As I discussed in my previous post, vector embeddings have become an indispensable tool, allowing us to go beyond keyword-based strategies and use semantic relevance in content analysis. Many technical SEOs don’t code (no judgment) but are spreadsheet wizards, so let’s talk about leveraging Google Sheets for calculating cosine similarity and k-nearest neighbors with your vector embeddings. Whether you’re enhancing your keyword research, looking for gaps, or clustering related content, integrating these techniques into your Google Sheets workflow can provide powerful, data-driven insights that inform improved rankings.
Writing User-Defined Functions in Google Sheets
Google Apps Script is a powerful, cloud-based scripting language that enables users to automate tasks and extend the functionality of Google Workspace applications like Sheets, Docs, and Slides. A form of JavaScript, Apps Script allows for seamless integration and customization across these tools, making it an underrated yet invaluable resource for enhancing productivity in the Google Workspace environment.
Cosine Similarity and kNN are not native functions in Sheets, so we’ll need to prepare our own in Apps Script. Here are steps to set it up:
- Open Google Sheets – Open the Google Sheets document where you want to write your script. In our case, we’ll start from a blank sheet.
- Access the Apps Script Editor – Click on Extensions > Apps Scrip to open the code editor.
- Create a New Script – In the Apps Script editor, delete any default code in the script file (Code.gs). The default code will look like this when you open it.
- Write Your Function – Start by writing your function. For example, let’s write a function to get OpenAI embeddings based on a target cell.
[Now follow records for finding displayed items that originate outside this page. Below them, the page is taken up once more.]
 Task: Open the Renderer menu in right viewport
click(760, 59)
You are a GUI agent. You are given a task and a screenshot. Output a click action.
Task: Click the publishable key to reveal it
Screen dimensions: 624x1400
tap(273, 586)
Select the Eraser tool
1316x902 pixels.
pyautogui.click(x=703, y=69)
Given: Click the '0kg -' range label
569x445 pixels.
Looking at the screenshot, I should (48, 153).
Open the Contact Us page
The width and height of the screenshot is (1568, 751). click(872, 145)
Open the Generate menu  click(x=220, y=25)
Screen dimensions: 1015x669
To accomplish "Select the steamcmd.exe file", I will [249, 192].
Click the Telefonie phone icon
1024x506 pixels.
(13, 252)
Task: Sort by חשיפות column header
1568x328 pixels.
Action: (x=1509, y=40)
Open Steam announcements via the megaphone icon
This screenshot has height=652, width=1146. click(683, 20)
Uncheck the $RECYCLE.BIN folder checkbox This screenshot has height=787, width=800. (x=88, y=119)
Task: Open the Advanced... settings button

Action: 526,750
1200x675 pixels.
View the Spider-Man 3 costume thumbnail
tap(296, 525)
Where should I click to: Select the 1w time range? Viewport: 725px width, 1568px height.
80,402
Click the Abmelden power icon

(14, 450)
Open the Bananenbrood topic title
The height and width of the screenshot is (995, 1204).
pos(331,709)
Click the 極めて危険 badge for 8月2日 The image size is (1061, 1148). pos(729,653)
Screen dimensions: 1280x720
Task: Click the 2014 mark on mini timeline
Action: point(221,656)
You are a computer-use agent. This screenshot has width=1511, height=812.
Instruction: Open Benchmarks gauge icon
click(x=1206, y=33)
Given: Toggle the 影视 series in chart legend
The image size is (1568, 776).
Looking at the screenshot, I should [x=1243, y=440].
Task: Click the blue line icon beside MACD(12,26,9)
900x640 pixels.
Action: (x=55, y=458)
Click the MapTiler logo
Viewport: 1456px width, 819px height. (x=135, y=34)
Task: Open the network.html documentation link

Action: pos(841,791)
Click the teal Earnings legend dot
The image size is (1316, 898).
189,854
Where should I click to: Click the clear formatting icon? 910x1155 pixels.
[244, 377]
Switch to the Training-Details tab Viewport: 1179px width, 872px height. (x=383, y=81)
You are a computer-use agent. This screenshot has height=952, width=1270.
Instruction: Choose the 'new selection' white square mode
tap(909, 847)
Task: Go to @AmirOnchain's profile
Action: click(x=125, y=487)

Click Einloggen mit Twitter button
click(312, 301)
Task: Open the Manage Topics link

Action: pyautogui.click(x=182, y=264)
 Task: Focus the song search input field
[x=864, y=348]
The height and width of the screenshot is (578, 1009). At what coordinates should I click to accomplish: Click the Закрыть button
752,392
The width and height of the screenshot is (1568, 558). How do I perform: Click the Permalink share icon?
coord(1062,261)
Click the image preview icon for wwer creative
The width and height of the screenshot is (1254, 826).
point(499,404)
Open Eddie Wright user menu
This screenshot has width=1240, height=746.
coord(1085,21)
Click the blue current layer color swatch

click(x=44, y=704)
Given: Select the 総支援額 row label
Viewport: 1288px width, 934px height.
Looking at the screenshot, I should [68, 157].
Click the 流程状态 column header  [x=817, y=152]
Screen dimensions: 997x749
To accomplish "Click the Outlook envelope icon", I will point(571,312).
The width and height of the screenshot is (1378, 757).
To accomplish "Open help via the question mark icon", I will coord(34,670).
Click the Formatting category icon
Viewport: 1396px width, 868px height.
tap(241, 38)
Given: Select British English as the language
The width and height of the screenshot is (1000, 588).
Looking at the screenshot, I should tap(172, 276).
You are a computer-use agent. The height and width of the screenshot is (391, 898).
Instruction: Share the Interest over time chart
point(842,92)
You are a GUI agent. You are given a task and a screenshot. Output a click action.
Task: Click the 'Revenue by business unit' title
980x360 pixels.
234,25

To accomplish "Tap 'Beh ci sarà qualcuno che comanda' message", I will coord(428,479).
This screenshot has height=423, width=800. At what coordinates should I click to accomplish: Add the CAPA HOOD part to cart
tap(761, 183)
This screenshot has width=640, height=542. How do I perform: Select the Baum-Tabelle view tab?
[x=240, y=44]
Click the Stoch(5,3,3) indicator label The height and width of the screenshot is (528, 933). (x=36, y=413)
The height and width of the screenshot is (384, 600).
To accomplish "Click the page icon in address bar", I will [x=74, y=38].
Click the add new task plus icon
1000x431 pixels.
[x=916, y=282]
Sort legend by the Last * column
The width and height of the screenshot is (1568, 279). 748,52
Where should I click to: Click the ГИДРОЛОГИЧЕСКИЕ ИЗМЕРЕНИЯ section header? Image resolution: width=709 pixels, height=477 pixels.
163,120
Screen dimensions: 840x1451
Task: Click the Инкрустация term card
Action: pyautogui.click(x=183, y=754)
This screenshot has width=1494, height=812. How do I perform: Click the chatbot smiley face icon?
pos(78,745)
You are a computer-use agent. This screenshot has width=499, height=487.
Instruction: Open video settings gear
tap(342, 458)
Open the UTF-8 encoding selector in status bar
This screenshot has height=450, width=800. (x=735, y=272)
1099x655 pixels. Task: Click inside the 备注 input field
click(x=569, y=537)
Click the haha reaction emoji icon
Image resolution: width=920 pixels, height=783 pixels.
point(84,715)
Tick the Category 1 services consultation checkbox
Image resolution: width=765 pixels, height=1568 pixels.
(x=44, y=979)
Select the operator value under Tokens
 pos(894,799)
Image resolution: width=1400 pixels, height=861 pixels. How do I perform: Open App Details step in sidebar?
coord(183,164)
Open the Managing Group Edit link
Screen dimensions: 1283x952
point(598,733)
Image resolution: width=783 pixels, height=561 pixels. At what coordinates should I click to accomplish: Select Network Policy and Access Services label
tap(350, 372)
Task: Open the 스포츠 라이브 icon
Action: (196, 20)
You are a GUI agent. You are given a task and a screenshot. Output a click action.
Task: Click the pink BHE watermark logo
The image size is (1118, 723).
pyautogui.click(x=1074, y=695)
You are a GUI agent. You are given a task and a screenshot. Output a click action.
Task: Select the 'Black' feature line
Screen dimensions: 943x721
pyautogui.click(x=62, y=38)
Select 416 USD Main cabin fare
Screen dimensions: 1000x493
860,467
This is a good way for us to vectorize keyword data for comparison against page content embeddings collected via Screaming Frog SEO Spider.
function GETEMBEDDINGS(input) {
const url = 'https://api.openai.com/v1/embeddings';
const apiKey = 'YOUR_OPENAI_KEY';
const payload = {
model: 'text-embedding-3-small',
input: input
};
console.log("payload: " + JSON.stringify(payload));
const options = {
method: 'post',
contentType: 'application/json',
headers: {
'Authorization': 'Bearer ' + apiKey
},
payload: JSON.stringify(payload),
muteHttpExceptions: true
};
console.log("options:" + JSON.stringify(options));
const response = UrlFetchApp.fetch(url, options);
const responseData = JSON.parse(response.getContentText());
if (responseData.error) {
throw new Error('API Error: ' + responseData.error.message);
}
const embeddings = responseData.data[0].embedding;
return JSON.stringify(embeddings);
}
- Fill in your OpenAI API Key – To generate embeddings, you’ll need an OpenAI API key. You can follow these instructions to get a key.
- Verify it Works – The GETEMBEDDINGS() function is written to return data, not to print it to the screen, so we’ll set up a test function that passes text and logs it to the console to make sure everything is working.
function testEmbeddings()
{
Logger.log(GETEMBEDDINGS("I really need to hire iPullRank for SEO."))
}
- Save Your Script – Click the floppy disk icon or press Ctrl + S to save your script. Name your project appropriately.
- Run Your Function – In the Apps Script editor, click the dropdown menu next to the Run button and select your function name. The first time you run the script, you’ll need to authorize it. Follow the prompts to allow necessary permissions.
Authorization looks like any other authorization in the Google ecosystem. Don’t be surprised when Apps Script asks for access.
- Test – Check the Logs under the Executions menu to debug any issues. If you see a series of decimal numbers print to your screen, then things are working.
You can now access your script from your Google Sheet as a function using
=GETEMBEDDINGS
(cell)
. Keep in mind that OpenAI embeddings have a 3191 token input limit. I have not implemented any of the chunking and averaging from the other post in this function because our primary use case here is vectorizing keywords.
Now, let’s walk through the other functions you’ll need to do vector comparisons.
Convert Strings to Floats
First things first, we need to convert our string embeddings to float arrays. Embeddings are often stored as strings (text) if you captured them via Screaming Frog, but to perform mathematical operations like cosine similarity, we need to convert these strings into arrays of floats (decimal numbers). This conversion ensures that each vector’s numerical values can be processed correctly for distance calculations.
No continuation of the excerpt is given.